# Hypothesis Testing

In [1]:
import matplotlib.pyplot as plt
import numpy as np
from scipy.stats import norm

Z-Score function

In [2]:
def z_score(sample_size, sample_mean, pop_mean, pop_std):
    numerator = sample_mean - pop_mean
    denomenator = pop_std / sample_size**0.5
    return numerator / denomenator

t-score function

In [3]:
from scipy.stats import t

We use t-static for sample size < 30 and z-static for sample size > 30

**Two tailed t-test:** 
$$ |t| > t_{n-1,\frac{\alpha}{2}} \Rightarrow Accept \ H_1 \ or \ Reject \ H_0 $$
**Right tailed t-test:** 
$$ t > t_{n-1,\alpha} \Rightarrow Accept \ H_1 \ or \ Reject \ H_0 $$
**Left tailed t-test:** 
$$ t < t_{n-1,\alpha} \Rightarrow Accept \ H_1 \ or \ Reject \ H_0 $$

**Critical rejection regions**   
1. $H_1 (\mu < \mu_0) $ : Reject $H_0$ if $t$ < -$t_\alpha$   
2. $H_1 (\mu > \mu_0) $ : Reject $H_0$ if $t$ > -$t_\alpha$   
3. $H_1 (\mu \neq \mu_0) $ : Reject $H_0$ if $|t| > t_{\frac{\alpha}{2}}$

### **Ques.** Pista House selling Hyderabadi Chicken Dum biryani claims that each parcel packet has $500$ grams of biryani (also mentioned on the label of packet).
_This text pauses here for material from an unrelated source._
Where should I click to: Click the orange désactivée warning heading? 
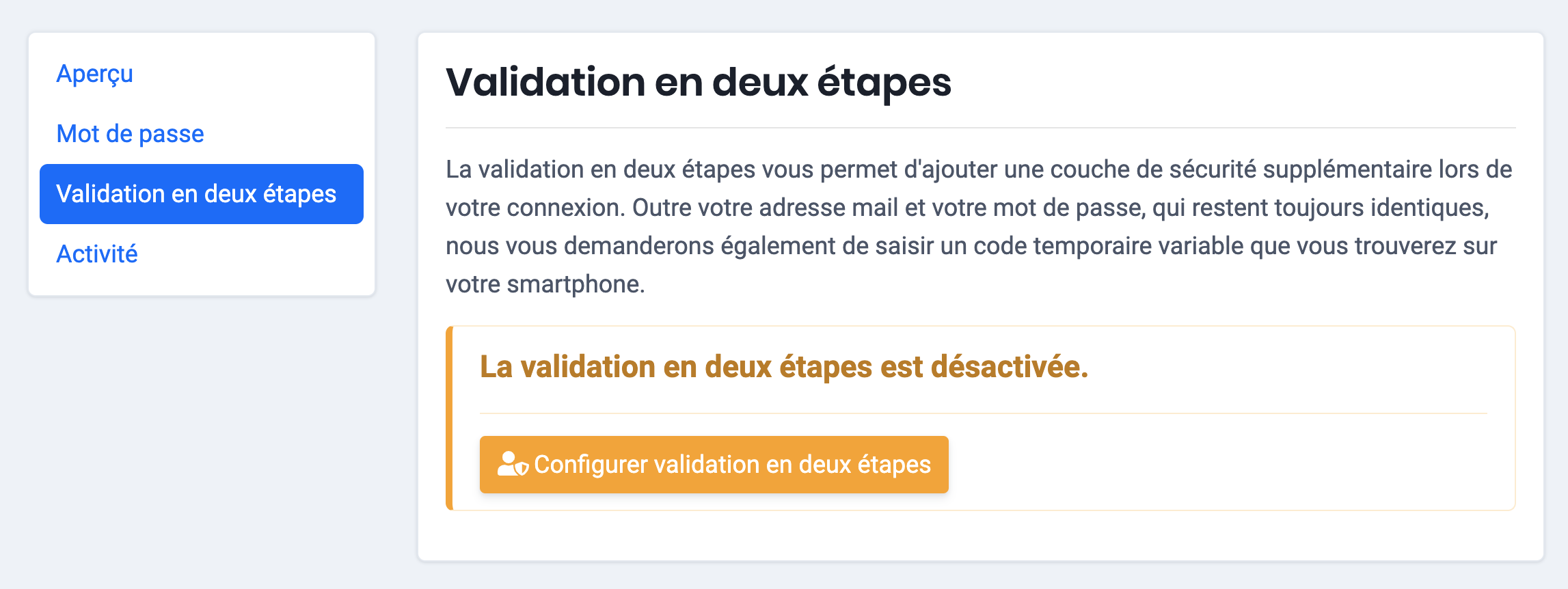pyautogui.click(x=783, y=367)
You are sceptic of their claims and believe that on average each packet does not contain $500$ grams of biryani. How do you prove your claim?

**STEP : 1**   
$H_0$ : Packet contains 500 gms. of biryani (Null hypothesis) **We reject this**    
$H_1$ : Packet does not contain 500 gms. of biryani (Alternate hypothesis)   
$N$ (Sample size) : 10   
$$[490,480,473,492,422,463,478,434,499,467]$$
$ \bar{x} $ (Sample mean) =  469.8   
$ \mu_0 $ (Population mean) = 500 *Given*    
$ s $ (Population Std.) = 50 *Assumption*

**STEP : 2**   
Level of significance = 0.01 (1% Confidence interval)   
N = 10 

**STEP : 3**  
Apply t-test static criteria (3)  


In [6]:
# TWO-TAIL TEST 
alpha = 1 - 0.99
t_critical = t.ppf(1 - alpha/2 , df = 9)
print("Critical value is : ", t_critical)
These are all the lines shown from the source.